*Passage for review:*
....
Dry bulk representative Intercargo is criticising charterers that prevent crew changes during the period of the charter. The organisation says it has learned that in a number of instances, charterers in the dry bulk sector won’t agree to crew changes despite the shipowner agreeing to accept the associated costs. 

Charterers have been seen to simply ignore relevant provisions and charter party clauses that could be employed, Intercargo writes in a statement. It has also been reported that bulk carriers changing crews in certain countries in South East Asia are being treated as ‘toxic’ by charterers for the 14 days following a crew change.

‘Intercargo strongly condemns the non-compassionate practices of some charterers of dry bulk carriers, in their rejection of crew change outright during the charter period. This flies in the face of industry-wide efforts to offer seafarers the essential rest that they have been so long without during the COVID-19 pandemic, and which is essential to the safe operation of the shipping sector,’ the representative body states.
....
*Task requirements:*
a) In the crew change passage, for how many days after a crew change are some bulk carriers treated as "toxic" by charterers?
b) Write the next part of the crew change passage, beginning after its final sentence.
The data that comes after the crew change passage has no part in this.

*Records:*
....
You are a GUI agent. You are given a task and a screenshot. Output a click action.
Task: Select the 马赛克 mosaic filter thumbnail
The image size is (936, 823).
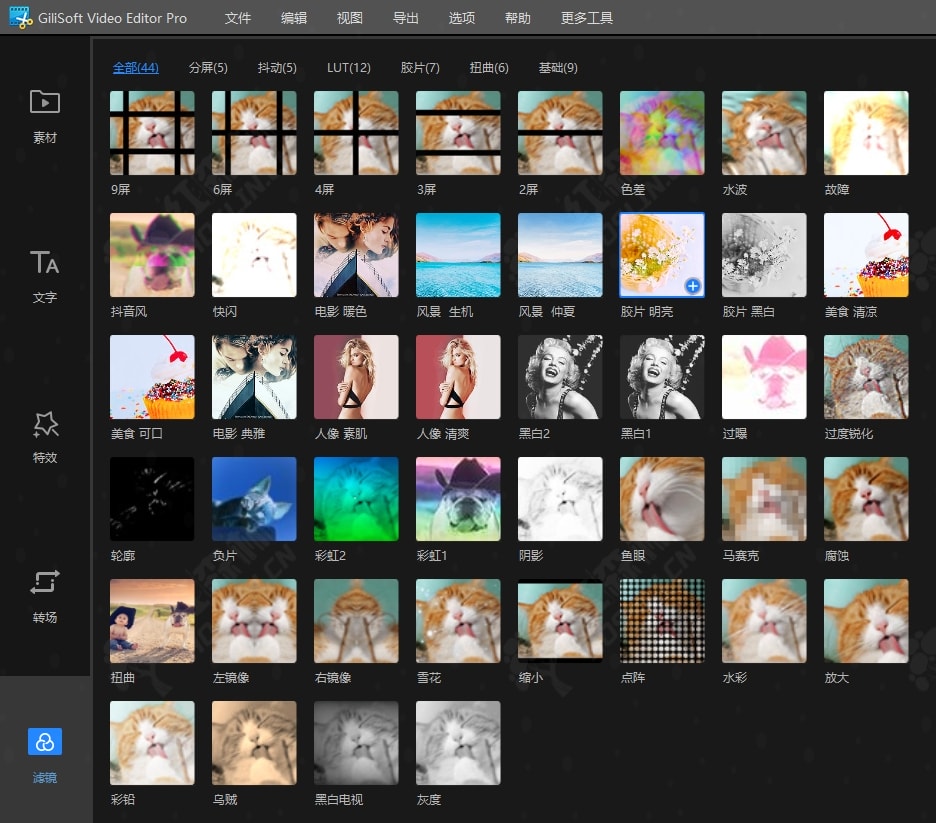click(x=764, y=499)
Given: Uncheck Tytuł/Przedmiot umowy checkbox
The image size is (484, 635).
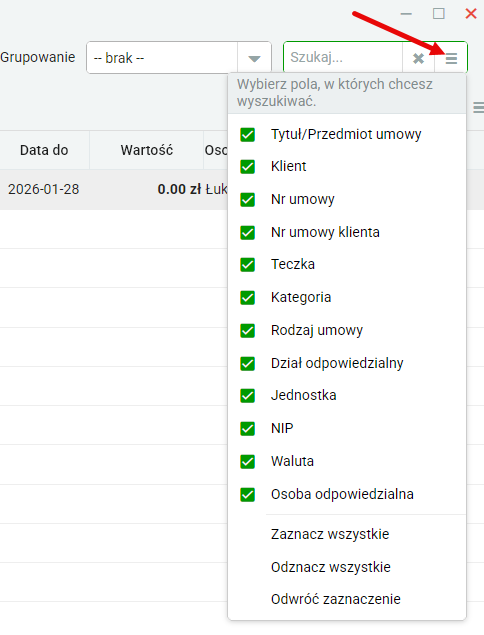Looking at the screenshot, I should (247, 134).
....
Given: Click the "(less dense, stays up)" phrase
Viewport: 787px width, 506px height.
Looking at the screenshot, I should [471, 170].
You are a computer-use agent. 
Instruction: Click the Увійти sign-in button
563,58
....
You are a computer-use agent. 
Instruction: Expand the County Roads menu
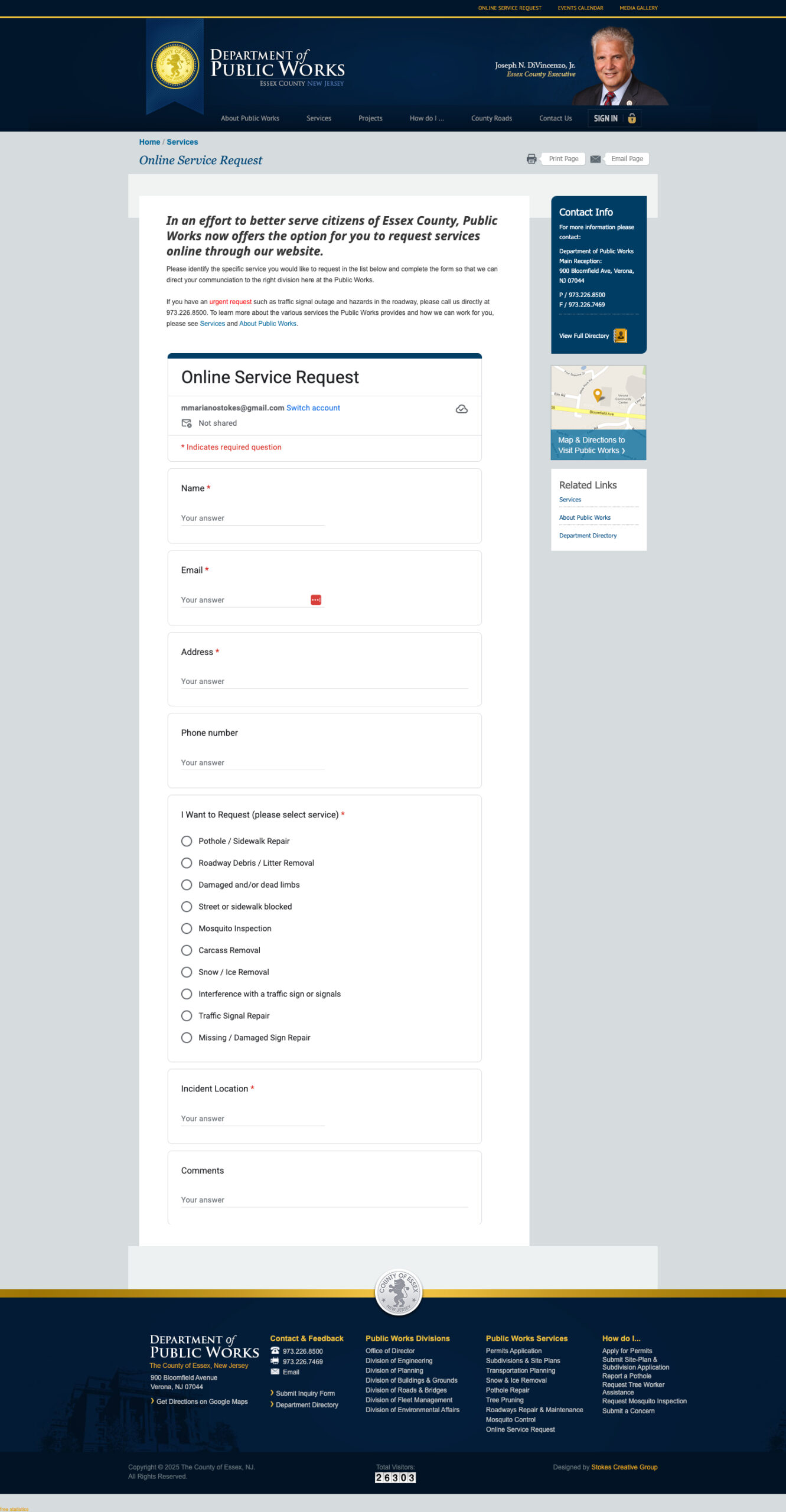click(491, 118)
....
*Responses per task:*
a) For 14 days.

b)
The organisation calls it ironic that this practice has been reported primarily in the dry bulk sector, where the prevention of seafarer fatigue is of special concern. ‘Bulk carriers on tramp trading routes call at many more ports
than other shipping sectors, piling added strain on an already fatigued workforce,’ Intercargo says.

The situation also creates safety concerns as seafarers must be well rested to avoid mistakes or errors during loading or discharging of cargo, ballasting and deballasting the vessel and carry out the multitude of associated tasks to ensure safe operation of the vessel.

‘This issue goes further than the charterer’s corporate social responsibility (CSR) or environmental, social and governance (ESG) responsibilities, and displays a clear lack of appreciation of one of the greatest humanitarian crises to affect the maritime sector,’ Intercargo concludes.